The researchers study data in the electronic health record as well as other sources, to get the most information about patients.

“We can get this information, for example, from lab samples, medicines, notes and genomic data,” says project manager Alexandra Makhlysheva.

“Using machine learning analysis, we find characteristics shared by persons with similar conditions. Then we can uncover how a treatment works or prevent diseases,” the researcher explains.

In analyses of text and language, they use computer programs with natural language processing.

What is best, for whom?

The researchers studied elderly patients with several chronic diseases. Some were referred to a patient-centred health care team, in a project led by Professor Gro Berntsen at the Norwegian Centre for E-health Research.

An algorithm was developed, which collected and analysed a large data set from health care teams, hospitals and municipal health services. This algorithm found out the benefits the patients had from the treatment. Based on that, the researchers found the criteria for referring new patients to the intervention.

Improving administrative operations

Findings from electronic phenotyping algorithms can be useful for health professionals in the primary and specialist health services, as well as for public health agencies at the national level.

But, digging for data can also be used for administrative purposes.

“In a hospital, we can save time for clinicians and patients, save money and improve the workflows. An algorithm can analyse how a patient is treated, in what order things are done and find out which treatment is best.
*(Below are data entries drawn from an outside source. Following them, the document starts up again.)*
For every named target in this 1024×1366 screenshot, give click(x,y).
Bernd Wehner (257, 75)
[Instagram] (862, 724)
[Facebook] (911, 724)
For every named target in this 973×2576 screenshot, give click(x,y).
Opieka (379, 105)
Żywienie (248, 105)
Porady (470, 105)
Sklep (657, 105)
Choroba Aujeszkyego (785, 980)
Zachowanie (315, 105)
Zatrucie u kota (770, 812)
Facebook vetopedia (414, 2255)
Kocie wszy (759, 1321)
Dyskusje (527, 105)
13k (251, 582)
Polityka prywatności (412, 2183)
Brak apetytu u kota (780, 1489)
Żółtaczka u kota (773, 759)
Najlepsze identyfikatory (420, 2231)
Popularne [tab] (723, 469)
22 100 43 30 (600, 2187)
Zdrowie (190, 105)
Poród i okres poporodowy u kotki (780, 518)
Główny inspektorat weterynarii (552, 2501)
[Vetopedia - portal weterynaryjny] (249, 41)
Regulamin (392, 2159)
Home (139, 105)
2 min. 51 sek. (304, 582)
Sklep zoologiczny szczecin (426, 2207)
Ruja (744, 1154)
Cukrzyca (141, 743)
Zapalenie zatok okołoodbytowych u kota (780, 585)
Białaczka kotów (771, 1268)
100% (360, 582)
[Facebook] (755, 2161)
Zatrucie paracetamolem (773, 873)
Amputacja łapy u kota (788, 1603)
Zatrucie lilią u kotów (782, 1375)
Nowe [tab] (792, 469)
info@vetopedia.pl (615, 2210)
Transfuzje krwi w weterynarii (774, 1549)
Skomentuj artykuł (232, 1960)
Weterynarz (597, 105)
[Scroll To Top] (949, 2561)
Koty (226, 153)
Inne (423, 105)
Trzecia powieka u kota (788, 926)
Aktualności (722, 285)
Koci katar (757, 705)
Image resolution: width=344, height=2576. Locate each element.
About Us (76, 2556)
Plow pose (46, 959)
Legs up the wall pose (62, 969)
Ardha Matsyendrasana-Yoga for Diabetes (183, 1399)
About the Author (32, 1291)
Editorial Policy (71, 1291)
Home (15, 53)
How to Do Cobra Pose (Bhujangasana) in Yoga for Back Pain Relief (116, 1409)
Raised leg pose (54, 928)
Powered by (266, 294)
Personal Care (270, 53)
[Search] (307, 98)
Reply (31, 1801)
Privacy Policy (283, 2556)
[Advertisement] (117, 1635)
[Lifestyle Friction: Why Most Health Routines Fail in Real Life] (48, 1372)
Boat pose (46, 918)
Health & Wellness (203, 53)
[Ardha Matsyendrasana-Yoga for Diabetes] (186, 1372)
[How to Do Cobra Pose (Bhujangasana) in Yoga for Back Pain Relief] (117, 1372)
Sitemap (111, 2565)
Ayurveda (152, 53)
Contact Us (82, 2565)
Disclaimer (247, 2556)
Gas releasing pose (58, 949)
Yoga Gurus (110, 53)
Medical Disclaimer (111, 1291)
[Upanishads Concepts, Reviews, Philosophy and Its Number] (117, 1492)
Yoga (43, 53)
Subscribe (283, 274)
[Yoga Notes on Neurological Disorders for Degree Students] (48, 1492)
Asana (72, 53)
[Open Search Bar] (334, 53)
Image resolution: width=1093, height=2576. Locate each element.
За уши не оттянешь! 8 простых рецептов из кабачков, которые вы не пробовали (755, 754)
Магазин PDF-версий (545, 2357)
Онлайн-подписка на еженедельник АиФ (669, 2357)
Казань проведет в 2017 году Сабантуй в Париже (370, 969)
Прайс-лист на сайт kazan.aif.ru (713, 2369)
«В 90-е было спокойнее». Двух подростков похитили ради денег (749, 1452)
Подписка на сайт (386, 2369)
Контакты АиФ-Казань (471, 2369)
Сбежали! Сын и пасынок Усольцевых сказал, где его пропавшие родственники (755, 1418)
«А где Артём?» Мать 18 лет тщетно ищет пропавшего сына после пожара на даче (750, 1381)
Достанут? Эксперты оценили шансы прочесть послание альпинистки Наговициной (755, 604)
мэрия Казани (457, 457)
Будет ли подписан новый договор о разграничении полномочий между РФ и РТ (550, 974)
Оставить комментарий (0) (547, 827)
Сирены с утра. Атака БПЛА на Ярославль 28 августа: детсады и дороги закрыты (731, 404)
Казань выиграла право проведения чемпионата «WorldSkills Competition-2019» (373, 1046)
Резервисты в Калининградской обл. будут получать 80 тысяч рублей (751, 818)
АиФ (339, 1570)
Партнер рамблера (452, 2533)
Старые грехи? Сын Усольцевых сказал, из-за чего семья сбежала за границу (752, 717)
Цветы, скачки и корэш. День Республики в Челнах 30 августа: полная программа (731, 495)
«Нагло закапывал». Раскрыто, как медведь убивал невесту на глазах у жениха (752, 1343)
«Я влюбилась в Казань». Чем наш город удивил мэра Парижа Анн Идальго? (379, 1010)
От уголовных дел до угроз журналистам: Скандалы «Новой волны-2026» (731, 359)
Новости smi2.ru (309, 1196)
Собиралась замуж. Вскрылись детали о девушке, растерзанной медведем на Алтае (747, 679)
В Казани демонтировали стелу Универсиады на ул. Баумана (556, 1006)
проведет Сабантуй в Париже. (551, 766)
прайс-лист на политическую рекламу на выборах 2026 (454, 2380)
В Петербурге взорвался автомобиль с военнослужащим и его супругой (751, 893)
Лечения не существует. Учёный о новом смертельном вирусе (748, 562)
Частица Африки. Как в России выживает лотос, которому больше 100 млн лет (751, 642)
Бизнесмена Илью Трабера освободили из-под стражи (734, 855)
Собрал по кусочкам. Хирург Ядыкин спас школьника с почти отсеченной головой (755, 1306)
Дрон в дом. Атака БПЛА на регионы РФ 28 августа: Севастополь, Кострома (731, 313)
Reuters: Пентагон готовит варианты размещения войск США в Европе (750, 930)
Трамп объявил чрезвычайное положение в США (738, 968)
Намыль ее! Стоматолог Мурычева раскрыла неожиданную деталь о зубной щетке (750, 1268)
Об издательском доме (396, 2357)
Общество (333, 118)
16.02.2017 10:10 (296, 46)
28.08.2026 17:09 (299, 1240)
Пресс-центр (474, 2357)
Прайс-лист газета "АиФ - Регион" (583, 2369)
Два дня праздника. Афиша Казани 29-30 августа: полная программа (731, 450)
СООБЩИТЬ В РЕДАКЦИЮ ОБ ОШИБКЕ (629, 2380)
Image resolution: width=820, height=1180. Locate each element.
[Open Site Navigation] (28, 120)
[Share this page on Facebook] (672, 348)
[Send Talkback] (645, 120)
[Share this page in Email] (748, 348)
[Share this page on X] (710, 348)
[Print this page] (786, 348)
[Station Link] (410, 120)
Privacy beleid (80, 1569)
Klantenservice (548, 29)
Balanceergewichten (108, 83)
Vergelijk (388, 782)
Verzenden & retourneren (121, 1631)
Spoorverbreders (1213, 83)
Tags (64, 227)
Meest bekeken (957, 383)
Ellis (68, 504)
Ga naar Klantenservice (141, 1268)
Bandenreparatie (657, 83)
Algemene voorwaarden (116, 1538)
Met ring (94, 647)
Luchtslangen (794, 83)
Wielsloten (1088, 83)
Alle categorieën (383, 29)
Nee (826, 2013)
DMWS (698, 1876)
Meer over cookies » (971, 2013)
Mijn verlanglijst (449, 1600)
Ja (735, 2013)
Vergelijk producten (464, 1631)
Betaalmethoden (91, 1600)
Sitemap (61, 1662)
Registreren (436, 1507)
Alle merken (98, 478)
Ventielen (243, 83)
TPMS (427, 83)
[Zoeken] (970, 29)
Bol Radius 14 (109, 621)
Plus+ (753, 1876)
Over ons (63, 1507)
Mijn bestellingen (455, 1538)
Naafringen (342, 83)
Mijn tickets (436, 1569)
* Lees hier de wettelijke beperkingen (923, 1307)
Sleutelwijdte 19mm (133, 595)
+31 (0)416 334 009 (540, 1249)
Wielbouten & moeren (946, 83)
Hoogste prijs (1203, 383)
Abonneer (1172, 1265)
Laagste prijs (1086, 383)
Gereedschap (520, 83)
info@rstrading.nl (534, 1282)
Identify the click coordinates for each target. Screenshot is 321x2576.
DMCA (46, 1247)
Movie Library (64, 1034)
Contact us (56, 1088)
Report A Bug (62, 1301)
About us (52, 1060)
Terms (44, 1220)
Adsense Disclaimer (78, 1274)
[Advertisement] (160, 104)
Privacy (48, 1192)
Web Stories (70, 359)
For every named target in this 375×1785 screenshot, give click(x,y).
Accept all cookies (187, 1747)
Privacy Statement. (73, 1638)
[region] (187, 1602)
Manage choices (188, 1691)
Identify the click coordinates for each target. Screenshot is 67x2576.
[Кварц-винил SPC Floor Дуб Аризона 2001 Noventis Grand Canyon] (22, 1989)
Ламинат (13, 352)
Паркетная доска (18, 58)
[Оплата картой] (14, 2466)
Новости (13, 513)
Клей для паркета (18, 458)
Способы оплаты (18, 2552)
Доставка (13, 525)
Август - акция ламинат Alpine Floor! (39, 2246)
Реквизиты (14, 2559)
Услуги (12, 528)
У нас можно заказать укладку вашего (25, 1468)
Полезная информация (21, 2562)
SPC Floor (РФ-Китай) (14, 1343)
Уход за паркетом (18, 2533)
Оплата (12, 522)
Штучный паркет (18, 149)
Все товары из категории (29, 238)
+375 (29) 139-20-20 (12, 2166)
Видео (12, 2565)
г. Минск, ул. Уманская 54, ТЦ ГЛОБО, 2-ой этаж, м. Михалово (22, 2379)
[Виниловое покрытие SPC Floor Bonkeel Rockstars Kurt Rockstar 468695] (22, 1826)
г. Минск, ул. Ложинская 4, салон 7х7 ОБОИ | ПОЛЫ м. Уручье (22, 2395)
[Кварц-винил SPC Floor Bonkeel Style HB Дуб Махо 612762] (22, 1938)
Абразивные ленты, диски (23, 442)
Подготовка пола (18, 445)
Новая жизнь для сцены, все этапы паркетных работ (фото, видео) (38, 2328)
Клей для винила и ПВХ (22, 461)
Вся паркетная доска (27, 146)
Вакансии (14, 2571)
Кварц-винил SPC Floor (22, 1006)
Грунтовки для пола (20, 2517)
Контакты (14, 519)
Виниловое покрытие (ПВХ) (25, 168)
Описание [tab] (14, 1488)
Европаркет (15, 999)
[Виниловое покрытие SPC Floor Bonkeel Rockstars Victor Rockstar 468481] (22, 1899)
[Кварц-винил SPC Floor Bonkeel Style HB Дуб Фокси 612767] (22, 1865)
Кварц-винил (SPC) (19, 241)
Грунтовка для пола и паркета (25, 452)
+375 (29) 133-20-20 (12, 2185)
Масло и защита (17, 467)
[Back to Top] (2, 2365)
For example, a person with kidney failure will have a specific patient flow at the clinic. With phenotyping, all procedures and outcomes can be analysed. We can also see how much money is spent on each step.”

“Will the machines first control us, and then take over the control of treatment?”

“No, the machines can help provide support for decisions. It is the clinician or the administrative staff who must decide what they want to do - or not do,” says Makhlysheva.

Clinical coding support

She points to clinical coding support as another area where algorithms can help.

After each patient contact, the doctor registers diagnostic codes that describe treatments and procedures.

“These codes are collected and used at a higher level to measure activity in the hospitals, as well as determine the hospitals' reimbursement from the state. But, about 40 percent of coding might be wrong,” she says.

Incorrect coding makes it difficult to direct resources in the health care system in an efficient way. A phenotyping algorithm can analyse the patient’s health record and come up with suggestions for diagnostic codes that help the clinician make the right choice.

“An algorithm can read through lots of patient records and never gets tired. It will simplify the work of code controllers,” she says.

Makhlysheva says that they have received funding for the project ClinCode - Computer-assisted clinical ICD-10 coding for improving efficiency and quality in healthcare. They will create an algorithm for ICD-coding support and collaborate with a health record vendor to find out how it can be built into the record.

“Research in this field is evolving. We need access to more health data. It is also necessary to protect privacy and to get legislation in place to use phenotyping in clinical practice in Norway,” she concludes.

Reference:

Alexandra Makhlysheva et al: Exploring electronic phenotyping for clinical practice in Norwegian settings. Report from the Norwegian Centre for E-health Research, 2020.